Only one more point to go, what an amazing showing for this beautiful "Thinker" boy!


----------



## MollyMuiMa (Oct 13, 2012)

OH MY! Doesn't that tempt you to show Dolly? Bet she'd do it too!!! LOL!


----------



## Caddy (Nov 23, 2014)

It sure does Molly, I was just telling DH this afternoon that I've got the show itch. Then I think of the show coat and that cures me right there, it's a whole different ball game showing labs and standard poodles. I am looking forward to performance and obedience with both girls though.


----------



## spindledreams (Aug 7, 2012)

Grin you could always check out UKC if in an area where they have shows. NO big hair needed. Many are shown in a HCC with the sporting clip and german style clip also popular.


----------



## Caddy (Nov 23, 2014)

That's a good idea spindledreams, I just may look into that, thanks. We really enjoyed showing our lab to his championship, and we met lots of great people along the way.

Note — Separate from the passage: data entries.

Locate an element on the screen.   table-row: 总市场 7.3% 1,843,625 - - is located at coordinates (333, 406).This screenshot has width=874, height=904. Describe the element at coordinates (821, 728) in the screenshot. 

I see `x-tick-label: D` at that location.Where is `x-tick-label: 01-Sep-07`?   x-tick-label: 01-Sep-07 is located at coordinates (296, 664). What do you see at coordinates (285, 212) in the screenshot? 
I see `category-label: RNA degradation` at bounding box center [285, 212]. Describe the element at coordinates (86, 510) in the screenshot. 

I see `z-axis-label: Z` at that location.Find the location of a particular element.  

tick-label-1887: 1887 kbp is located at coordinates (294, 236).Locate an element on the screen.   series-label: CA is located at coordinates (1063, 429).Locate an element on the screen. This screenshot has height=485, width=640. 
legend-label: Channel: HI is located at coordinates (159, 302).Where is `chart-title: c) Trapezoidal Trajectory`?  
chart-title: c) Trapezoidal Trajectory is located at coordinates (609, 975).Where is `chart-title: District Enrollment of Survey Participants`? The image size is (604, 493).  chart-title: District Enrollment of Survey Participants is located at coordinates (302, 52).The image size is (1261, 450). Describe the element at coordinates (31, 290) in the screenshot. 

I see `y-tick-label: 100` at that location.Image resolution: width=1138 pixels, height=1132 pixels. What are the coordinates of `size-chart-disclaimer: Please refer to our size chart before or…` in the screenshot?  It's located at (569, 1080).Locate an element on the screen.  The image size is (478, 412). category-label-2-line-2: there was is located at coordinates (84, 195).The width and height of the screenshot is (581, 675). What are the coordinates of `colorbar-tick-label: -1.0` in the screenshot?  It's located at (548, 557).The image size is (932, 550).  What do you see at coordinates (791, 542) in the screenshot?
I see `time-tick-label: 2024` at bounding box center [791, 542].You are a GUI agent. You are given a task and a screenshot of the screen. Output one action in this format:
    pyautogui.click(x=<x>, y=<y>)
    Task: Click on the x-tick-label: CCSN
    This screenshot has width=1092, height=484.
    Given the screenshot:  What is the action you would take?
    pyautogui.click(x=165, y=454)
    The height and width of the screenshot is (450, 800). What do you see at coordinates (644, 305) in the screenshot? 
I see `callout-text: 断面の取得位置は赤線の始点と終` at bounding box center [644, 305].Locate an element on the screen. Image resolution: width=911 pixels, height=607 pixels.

And...... He's now a champion!!!


----------



## Mfmst (Jun 18, 2014)

What a record finish for Dolly's brother! Thrilling for his breeder. I've always thought Poodles have an extra burden in the show ring with those grooms for 5 points. The same 5 points as wash and wear breeds get. I can't think of a more difficult coated dog groom than a Poodle has.


----------



## Caddy (Nov 23, 2014)

Yes he did amazingly well, I'm so pleased for them. I've looked at UKC and there isn't that much offered in Canada, and mostly down east.


----------



## Poodlebeguiled (May 27, 2013)

Congrats to that beautiful boy. He really is stunning!:congrats:

Hey, if you think you'd enjoy it and Dolly would enjoy it, why not?


----------